● Text segment
▬▬▬▬▬▬▬▬▬▬


  2. This is an absolutely amazing story! Thank you so much for sharing. I have a parson russell, and they are the most amazing dogs in the world! So grateful that Boomer is okay, and your injuries are minimal!

  3. What a happy ending to the story! What we will do for our little best friends.

  4. I would have done the same!
    Brilliant writing style by the way. :)

  5. Laurie says on  March 8, 2012 at 6:38 pm

    I really enjoyed the story, in part because of your writing style, in part because I am an ex-officer and my husband is currently a Deputy, and in part because of the happy ending of course, but mostly… because I have two Fox Terriers and understand the respect you must have for their clever wit, agility, speed & tenacity. They can be like juvenline delinquents! LOL. By comparison, our Lab is just a goofy girl… and my English Mastiff is soooo laid back, cool & calm (so long as he doesn’t have to defend me against dangers). Thank you for sharing!

▬▬▬▬▬▬▬▬▬▬

● Dataset excerpts

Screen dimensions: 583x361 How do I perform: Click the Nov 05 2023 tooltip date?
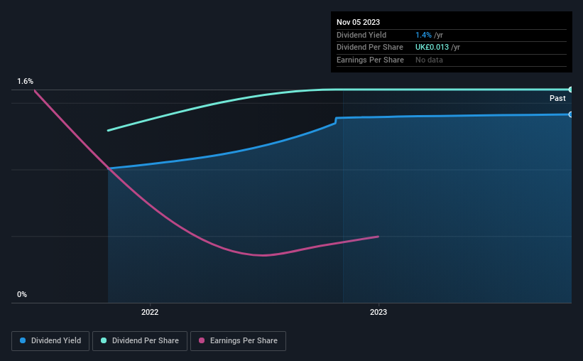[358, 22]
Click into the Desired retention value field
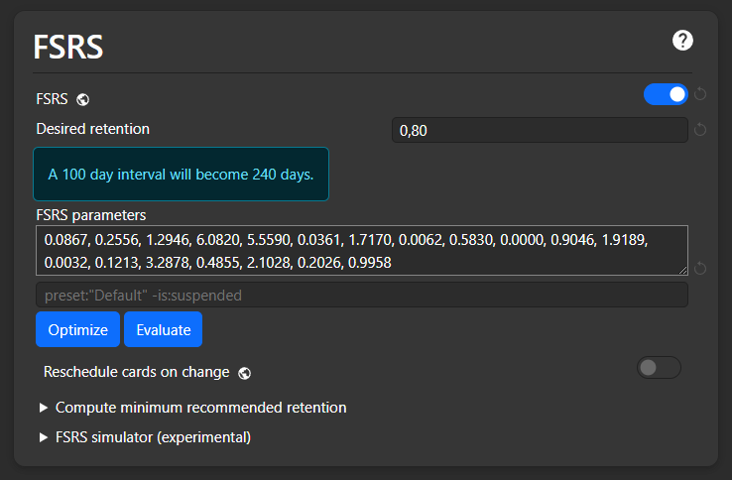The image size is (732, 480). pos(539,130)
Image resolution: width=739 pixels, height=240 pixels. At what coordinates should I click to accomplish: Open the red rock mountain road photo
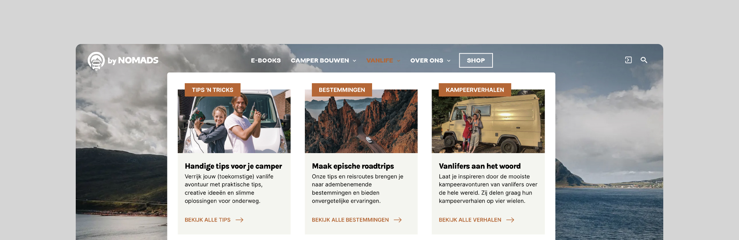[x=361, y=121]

▬▬▬▬▬▬▬▬▬▬

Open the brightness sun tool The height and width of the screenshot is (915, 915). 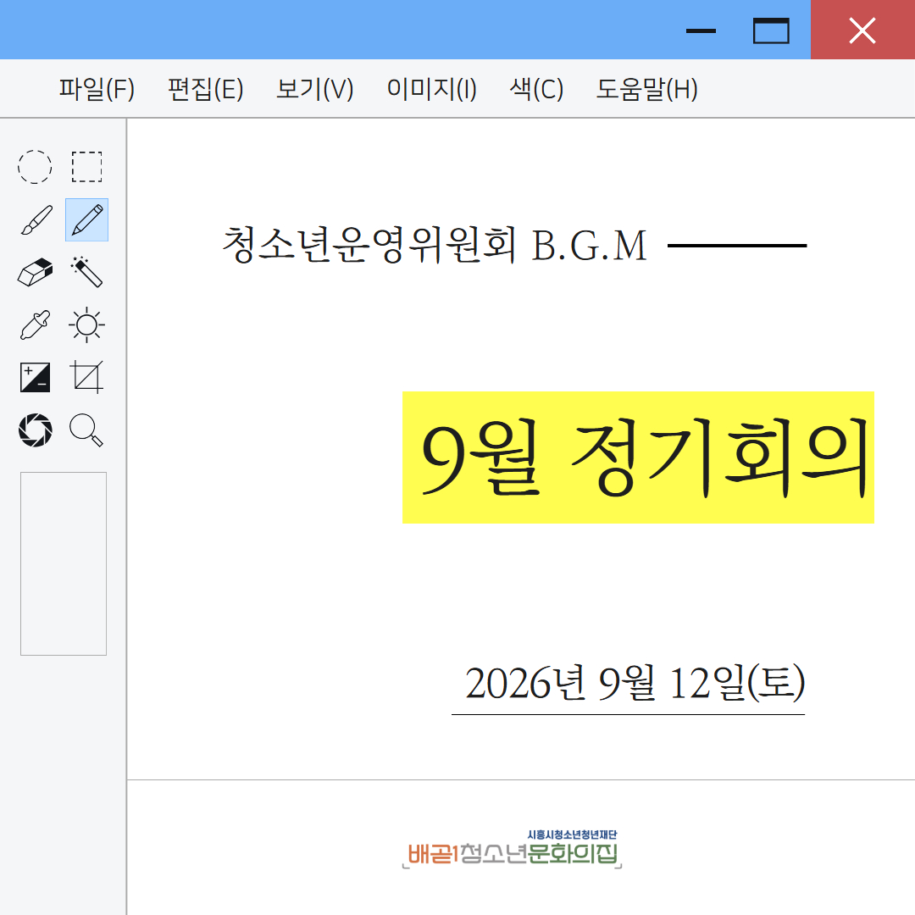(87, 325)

▬▬▬▬▬▬▬▬▬▬

● Problem description
Answer the following questions about the reader comments on the story.
1. What breed of dog does the writer of the comment beginning "This is an absolutely amazing story!" say they have?
2. On what date and at what time did Laurie post her comment?
3. How many Fox Terriers does Laurie say she has?

● Answer section
1. A parson russell.
2. March 8, 2012, at 6:38 pm.
3. Two.